In a twist of fate, Newsom’s own political career took a big hit when he was photographed at a well-attended dinner party in honor of a longtime political ally at French Laundry in late 2020. Newsom attended the event, even while he routinely and loudly derided those who chose to gather amid the pandemic. The event served as a booster for efforts by political opponents to secure more than 1.6 million signatures from California voters on a petition to recall the governor. Opponents asserted Newsom’s behavior didn’t match his public rhetoric, in which he demanded regular Californians sacrifice, while he and his social circle carried on with a semblance of normal life.
Ultimately, the recall effort failed, when Newsom prevailed at the polls.
But in the meantime, French Laundry and other businesses continued their efforts to secure coverage from their insurers for the losses they suffered under Newsom’s orders.
After losing in district court, French Laundry appealed, asking the U.S. Ninth Circuit Court of Appeals to overturn the lower court’s ruling.
However, after collecting arguments from both sides, a three-judge panel on the Ninth Circuit decided it couldn’t yet decide the issue. They said California state law governs the insurance policy’s terms and exclusions. The Ninth Circuit judges said they do not believe state courts have firmly answered questions around the policy exclusion.

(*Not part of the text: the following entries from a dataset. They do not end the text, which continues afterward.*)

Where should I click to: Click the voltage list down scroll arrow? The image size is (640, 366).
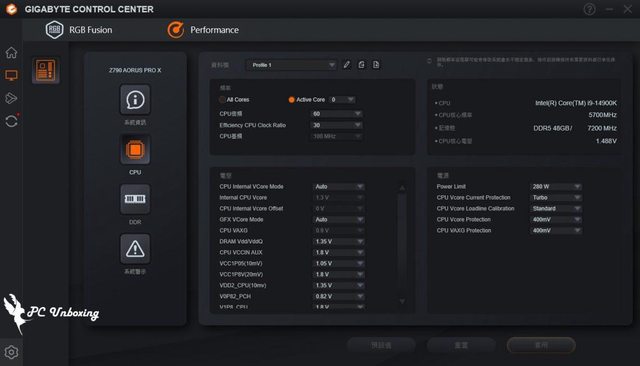pos(402,301)
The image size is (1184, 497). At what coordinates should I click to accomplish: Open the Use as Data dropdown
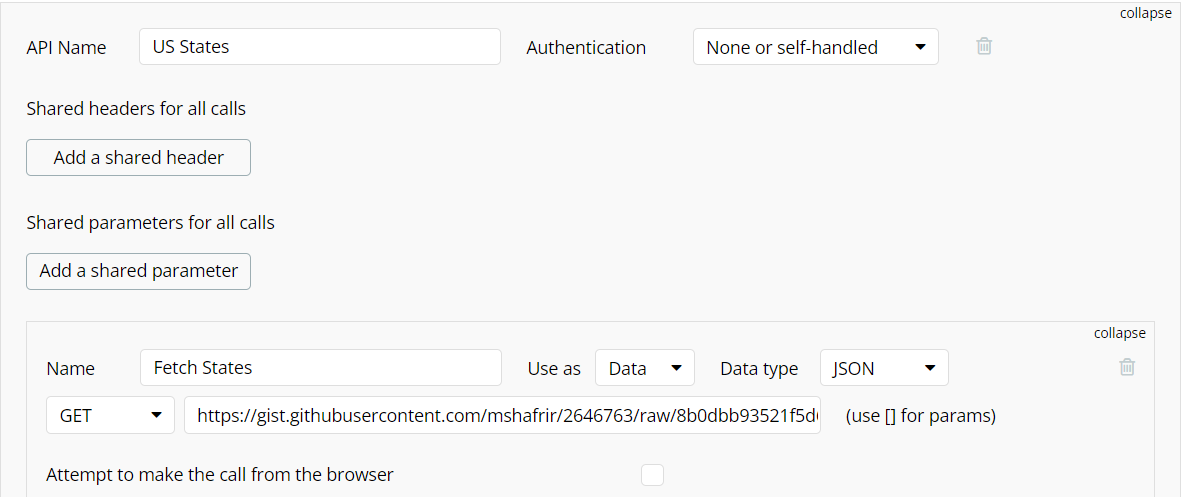(645, 368)
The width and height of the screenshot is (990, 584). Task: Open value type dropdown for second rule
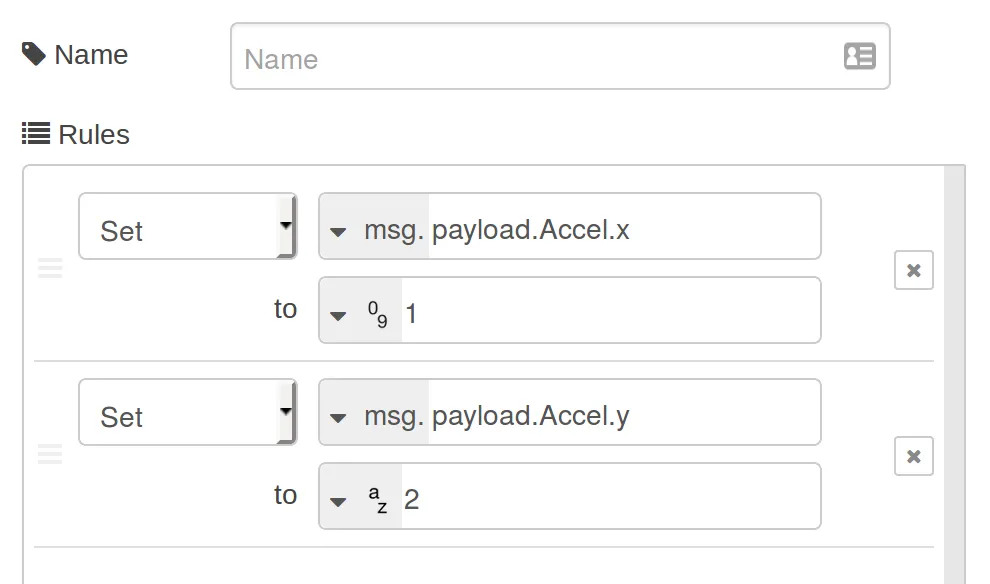point(338,500)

To get that answer, the Ninth Circuit judges sent the question to the California Supreme Court, asking the state high court to weigh in.
“In California, and indeed nationwide, a multitude of COVID-19-related insurance cases are moving through the judicial process,” the Ninth Circuit judges wrote. “Courts at both the state and federal level are grappling with the application of California insurance contract interpretation law to coverage for losses from business shutdowns due to government closure orders in response to COVID-19.
“While both state and federal courts have published opinions providing some guidance, there remains much uncertainty as to how California law applies in many scenarios (such as the scenario presented in this case).”
The California Supreme Court is not obligated to take up the question, but the Ninth Circuit said it was inviting the state high court to do so to “gain some efficiencies” in resolving the lingering questions over Covid-related insurance coverage, in the French Laundry cases and the many others like it.
The Ninth Circuit panel included Circuit Judges Consuelo M. Callahan, Ryan D. Nelson and Holly A. Thomas.
French Laundry is represented in the matter by attorneys John N. Ellison, of the firm of Reed Smith, of New York; and Jennifer Perez, of Gauthier Murphy & Houghtaling, of Metairie, Louisiana.
Hartford Insurance is represented by attorneys Tadhg Dooley, Jonathan M. Freiman and David R. Roth, of Wiggin and Dana, of New Haven, Connecticut; and Johanna Dennehy and Sarah Gordon, of Steptoe & Johnson, of Washington, D.C.